> **DIRECTIONS**:
Below, begin at the line that has "Click the leader line from the left number 3" and stop after the line that has "point(214,176)". Write out those lines alone as a numbered list, with the blank lines dropped.

> **RECORDS FOR THIS TASK**:
----
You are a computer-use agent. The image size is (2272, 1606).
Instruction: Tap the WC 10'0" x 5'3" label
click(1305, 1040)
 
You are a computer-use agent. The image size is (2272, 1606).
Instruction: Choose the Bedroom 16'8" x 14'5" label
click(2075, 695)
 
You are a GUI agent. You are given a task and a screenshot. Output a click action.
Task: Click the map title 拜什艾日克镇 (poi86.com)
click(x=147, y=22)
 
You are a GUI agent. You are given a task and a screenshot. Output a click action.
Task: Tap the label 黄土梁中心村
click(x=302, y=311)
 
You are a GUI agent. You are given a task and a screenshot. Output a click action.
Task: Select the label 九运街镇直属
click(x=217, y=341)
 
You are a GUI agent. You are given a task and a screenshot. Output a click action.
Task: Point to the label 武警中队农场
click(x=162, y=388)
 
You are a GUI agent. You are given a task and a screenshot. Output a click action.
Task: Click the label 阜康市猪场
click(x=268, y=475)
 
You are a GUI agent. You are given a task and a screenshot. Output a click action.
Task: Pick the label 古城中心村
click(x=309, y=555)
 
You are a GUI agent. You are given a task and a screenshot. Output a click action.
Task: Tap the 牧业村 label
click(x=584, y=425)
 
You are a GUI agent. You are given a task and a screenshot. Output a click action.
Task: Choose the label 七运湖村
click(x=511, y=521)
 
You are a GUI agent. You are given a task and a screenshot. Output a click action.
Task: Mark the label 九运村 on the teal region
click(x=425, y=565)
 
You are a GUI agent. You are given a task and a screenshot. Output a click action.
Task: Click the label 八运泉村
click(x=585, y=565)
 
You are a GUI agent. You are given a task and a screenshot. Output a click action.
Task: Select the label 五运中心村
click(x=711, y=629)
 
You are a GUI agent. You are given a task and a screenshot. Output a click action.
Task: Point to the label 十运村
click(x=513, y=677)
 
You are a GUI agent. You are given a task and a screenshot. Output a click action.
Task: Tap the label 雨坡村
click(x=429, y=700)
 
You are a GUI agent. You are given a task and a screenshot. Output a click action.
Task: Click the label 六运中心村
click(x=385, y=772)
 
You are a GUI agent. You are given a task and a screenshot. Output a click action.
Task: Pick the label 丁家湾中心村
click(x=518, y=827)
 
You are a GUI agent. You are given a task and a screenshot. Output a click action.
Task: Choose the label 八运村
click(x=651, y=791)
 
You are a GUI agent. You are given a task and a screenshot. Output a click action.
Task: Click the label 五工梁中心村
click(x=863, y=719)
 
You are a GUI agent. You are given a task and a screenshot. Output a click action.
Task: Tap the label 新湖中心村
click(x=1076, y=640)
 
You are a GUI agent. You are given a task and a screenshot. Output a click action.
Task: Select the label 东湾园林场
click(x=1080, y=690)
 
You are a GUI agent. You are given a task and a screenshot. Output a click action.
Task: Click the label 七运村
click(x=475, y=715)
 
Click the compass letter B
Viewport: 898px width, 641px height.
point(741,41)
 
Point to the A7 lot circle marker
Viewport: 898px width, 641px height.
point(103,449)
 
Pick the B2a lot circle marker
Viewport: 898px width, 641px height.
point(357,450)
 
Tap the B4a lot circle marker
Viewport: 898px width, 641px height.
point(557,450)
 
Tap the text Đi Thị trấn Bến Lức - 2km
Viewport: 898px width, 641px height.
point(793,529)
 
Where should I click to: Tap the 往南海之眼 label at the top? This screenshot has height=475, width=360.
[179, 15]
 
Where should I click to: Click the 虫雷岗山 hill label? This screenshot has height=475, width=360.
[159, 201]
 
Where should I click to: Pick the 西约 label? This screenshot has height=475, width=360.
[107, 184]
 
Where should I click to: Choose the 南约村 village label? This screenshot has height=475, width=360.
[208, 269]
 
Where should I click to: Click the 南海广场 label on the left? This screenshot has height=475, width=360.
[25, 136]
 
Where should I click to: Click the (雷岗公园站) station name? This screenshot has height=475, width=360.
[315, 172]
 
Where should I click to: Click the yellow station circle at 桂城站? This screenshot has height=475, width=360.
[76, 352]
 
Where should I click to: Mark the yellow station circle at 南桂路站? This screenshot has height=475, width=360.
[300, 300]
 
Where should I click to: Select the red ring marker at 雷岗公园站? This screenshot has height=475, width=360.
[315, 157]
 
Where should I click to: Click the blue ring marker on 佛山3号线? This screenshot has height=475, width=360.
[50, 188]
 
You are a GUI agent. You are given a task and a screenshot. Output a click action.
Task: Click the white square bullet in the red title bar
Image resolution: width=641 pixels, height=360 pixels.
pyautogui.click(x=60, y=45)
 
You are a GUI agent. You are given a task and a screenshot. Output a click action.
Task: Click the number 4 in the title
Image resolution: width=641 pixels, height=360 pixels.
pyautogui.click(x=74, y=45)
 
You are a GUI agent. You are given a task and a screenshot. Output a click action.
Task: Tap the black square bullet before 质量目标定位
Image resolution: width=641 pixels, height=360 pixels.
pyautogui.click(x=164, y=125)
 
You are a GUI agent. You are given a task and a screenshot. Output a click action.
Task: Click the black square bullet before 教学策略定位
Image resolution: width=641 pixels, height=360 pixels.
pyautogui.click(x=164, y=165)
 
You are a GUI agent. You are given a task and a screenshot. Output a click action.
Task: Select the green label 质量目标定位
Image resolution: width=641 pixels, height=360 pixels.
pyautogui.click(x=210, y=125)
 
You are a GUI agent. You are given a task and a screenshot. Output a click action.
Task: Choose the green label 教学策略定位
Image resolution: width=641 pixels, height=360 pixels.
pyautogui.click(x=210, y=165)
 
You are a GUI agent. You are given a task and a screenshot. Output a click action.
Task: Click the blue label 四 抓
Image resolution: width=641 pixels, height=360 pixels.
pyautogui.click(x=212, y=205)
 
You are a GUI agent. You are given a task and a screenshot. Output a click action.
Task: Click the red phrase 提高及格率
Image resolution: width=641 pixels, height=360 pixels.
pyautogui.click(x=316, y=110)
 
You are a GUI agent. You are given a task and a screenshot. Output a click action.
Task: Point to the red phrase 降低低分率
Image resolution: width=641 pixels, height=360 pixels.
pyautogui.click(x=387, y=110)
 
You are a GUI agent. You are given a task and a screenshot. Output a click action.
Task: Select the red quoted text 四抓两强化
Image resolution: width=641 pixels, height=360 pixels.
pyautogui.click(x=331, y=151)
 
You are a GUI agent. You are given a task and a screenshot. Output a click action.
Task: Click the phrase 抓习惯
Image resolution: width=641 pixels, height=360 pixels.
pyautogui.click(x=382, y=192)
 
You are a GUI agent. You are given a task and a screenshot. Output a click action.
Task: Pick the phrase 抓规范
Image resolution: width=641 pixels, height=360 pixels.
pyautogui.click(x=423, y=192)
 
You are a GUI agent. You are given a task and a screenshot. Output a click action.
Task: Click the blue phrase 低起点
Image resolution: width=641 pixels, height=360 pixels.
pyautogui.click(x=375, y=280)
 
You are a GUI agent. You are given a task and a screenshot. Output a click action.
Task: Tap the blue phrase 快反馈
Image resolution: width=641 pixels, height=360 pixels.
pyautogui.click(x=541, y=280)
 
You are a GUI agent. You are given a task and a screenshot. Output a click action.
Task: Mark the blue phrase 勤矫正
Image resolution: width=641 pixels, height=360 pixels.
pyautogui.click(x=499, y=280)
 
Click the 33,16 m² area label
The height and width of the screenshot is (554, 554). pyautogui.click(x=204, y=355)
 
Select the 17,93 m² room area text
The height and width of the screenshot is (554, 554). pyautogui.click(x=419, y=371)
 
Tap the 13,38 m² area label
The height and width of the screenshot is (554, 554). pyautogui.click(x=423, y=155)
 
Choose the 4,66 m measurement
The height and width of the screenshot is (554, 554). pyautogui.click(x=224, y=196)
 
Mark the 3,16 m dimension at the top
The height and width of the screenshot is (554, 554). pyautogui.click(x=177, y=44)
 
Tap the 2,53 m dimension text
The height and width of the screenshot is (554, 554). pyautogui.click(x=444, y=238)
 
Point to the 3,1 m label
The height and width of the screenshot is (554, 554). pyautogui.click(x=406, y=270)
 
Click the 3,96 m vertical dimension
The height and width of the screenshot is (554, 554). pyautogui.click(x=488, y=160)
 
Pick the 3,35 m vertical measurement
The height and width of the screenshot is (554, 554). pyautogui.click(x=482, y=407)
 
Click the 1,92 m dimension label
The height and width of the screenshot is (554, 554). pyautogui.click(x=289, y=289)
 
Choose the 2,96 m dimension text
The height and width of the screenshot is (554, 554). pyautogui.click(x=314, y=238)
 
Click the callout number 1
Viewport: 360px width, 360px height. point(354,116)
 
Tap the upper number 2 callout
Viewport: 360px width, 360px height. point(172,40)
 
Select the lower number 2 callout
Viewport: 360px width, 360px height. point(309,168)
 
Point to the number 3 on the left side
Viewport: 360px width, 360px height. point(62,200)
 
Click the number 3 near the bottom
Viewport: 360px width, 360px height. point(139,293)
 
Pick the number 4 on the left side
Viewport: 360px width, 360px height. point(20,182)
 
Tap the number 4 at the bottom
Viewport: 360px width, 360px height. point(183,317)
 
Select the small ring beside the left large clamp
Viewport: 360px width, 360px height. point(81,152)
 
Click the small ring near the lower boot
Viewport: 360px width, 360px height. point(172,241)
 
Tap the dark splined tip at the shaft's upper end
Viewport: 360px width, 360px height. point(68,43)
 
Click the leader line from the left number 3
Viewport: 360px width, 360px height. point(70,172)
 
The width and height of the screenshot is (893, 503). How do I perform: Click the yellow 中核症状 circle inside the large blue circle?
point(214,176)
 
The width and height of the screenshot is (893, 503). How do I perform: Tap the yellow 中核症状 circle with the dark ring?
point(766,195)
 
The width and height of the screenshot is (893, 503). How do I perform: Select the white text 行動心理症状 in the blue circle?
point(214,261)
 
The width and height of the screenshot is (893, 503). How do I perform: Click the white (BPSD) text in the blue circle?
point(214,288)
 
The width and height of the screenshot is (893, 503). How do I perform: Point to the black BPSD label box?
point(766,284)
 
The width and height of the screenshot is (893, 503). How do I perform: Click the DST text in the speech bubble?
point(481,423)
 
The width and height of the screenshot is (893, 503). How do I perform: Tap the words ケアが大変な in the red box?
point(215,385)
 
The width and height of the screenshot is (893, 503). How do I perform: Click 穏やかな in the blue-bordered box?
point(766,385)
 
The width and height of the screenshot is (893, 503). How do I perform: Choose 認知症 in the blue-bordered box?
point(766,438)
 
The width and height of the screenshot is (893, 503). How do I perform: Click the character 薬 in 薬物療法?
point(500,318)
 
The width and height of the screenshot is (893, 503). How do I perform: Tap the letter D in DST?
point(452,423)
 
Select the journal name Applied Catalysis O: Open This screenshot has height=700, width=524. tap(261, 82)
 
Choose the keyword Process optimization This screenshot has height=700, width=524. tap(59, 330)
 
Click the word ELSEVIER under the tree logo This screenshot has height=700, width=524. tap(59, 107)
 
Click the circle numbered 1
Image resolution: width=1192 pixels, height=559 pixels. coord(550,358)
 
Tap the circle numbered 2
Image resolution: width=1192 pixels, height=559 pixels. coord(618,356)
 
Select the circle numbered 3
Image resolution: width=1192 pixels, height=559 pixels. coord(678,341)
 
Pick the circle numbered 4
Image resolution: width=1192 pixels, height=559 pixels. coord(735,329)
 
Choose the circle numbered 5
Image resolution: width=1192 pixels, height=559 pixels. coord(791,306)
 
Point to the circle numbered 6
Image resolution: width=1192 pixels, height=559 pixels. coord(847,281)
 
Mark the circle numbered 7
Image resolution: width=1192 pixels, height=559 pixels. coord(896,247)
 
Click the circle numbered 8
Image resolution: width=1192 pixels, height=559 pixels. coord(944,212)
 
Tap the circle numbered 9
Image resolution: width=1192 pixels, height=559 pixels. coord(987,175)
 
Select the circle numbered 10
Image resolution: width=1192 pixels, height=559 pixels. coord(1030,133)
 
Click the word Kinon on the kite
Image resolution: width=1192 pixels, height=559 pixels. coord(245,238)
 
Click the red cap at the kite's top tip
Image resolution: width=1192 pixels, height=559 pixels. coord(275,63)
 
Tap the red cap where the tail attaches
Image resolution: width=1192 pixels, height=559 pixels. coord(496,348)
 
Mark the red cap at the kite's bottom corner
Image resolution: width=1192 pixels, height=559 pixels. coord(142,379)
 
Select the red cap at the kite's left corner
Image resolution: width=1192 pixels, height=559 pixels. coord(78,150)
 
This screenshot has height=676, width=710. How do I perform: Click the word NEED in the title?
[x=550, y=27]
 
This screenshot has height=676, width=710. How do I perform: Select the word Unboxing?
----
> **RESPONSE**:
1. Click the leader line from the left number 3
2. Viewport: 360px width, 360px height. point(70,172)
3. The width and height of the screenshot is (893, 503). How do I perform: Click the yellow 中核症状 circle inside the large blue circle?
4. point(214,176)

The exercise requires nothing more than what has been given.